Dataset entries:
◇ ◇ ◇ ◇
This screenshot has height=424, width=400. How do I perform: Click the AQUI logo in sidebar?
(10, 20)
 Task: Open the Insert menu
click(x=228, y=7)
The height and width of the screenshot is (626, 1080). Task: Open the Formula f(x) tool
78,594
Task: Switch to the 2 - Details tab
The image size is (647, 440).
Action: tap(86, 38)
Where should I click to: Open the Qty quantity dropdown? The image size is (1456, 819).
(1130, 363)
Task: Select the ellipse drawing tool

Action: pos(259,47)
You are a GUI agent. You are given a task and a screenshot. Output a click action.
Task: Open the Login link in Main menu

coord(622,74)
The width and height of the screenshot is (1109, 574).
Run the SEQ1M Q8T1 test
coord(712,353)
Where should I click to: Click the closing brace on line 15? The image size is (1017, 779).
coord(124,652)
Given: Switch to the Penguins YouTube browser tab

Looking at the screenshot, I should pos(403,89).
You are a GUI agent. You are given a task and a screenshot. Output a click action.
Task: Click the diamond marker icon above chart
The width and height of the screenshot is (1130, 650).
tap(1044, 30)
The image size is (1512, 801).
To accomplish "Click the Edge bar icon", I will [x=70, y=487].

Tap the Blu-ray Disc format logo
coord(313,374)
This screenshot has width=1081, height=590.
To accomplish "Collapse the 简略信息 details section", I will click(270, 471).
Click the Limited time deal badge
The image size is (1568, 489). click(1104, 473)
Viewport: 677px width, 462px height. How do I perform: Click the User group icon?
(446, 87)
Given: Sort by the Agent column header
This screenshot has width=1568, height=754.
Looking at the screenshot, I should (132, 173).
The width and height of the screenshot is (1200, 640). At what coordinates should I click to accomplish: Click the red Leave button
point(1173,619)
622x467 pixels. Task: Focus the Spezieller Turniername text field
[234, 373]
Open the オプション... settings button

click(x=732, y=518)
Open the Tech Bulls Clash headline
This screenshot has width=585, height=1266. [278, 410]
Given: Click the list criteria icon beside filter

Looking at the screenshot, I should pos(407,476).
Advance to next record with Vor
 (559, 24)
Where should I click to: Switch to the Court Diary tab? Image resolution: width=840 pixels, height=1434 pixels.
◇ ◇ ◇ ◇
TASK TO COMPLETE
Set down every record above exactly as written.

ANSWER BOX
This screenshot has height=424, width=400. How do I perform: Click the AQUI logo in sidebar?
(10, 20)
 Task: Open the Insert menu
click(x=228, y=7)
The height and width of the screenshot is (626, 1080). Task: Open the Formula f(x) tool
78,594
Task: Switch to the 2 - Details tab
The image size is (647, 440).
Action: tap(86, 38)
Where should I click to: Open the Qty quantity dropdown? The image size is (1456, 819).
(1130, 363)
Task: Select the ellipse drawing tool

Action: pos(259,47)
You are a GUI agent. You are given a task and a screenshot. Output a click action.
Task: Open the Login link in Main menu

coord(622,74)
The width and height of the screenshot is (1109, 574).
Run the SEQ1M Q8T1 test
coord(712,353)
Where should I click to: Click the closing brace on line 15? The image size is (1017, 779).
coord(124,652)
Given: Switch to the Penguins YouTube browser tab

Looking at the screenshot, I should pos(403,89).
You are a GUI agent. You are given a task and a screenshot. Output a click action.
Task: Click the diamond marker icon above chart
The width and height of the screenshot is (1130, 650).
tap(1044, 30)
The image size is (1512, 801).
To accomplish "Click the Edge bar icon", I will [x=70, y=487].

Tap the Blu-ray Disc format logo
coord(313,374)
This screenshot has width=1081, height=590.
To accomplish "Collapse the 简略信息 details section", I will click(270, 471).
Click the Limited time deal badge
The image size is (1568, 489). click(1104, 473)
Viewport: 677px width, 462px height. How do I perform: Click the User group icon?
(446, 87)
Given: Sort by the Agent column header
This screenshot has width=1568, height=754.
Looking at the screenshot, I should (132, 173).
The width and height of the screenshot is (1200, 640). At what coordinates should I click to accomplish: Click the red Leave button
point(1173,619)
622x467 pixels. Task: Focus the Spezieller Turniername text field
[234, 373]
Open the オプション... settings button

click(x=732, y=518)
Open the Tech Bulls Clash headline
This screenshot has width=585, height=1266. [278, 410]
Given: Click the list criteria icon beside filter

Looking at the screenshot, I should pos(407,476).
Advance to next record with Vor
 (559, 24)
Where should I click to: Switch to the Court Diary tab? Image resolution: width=840 pixels, height=1434 pixels.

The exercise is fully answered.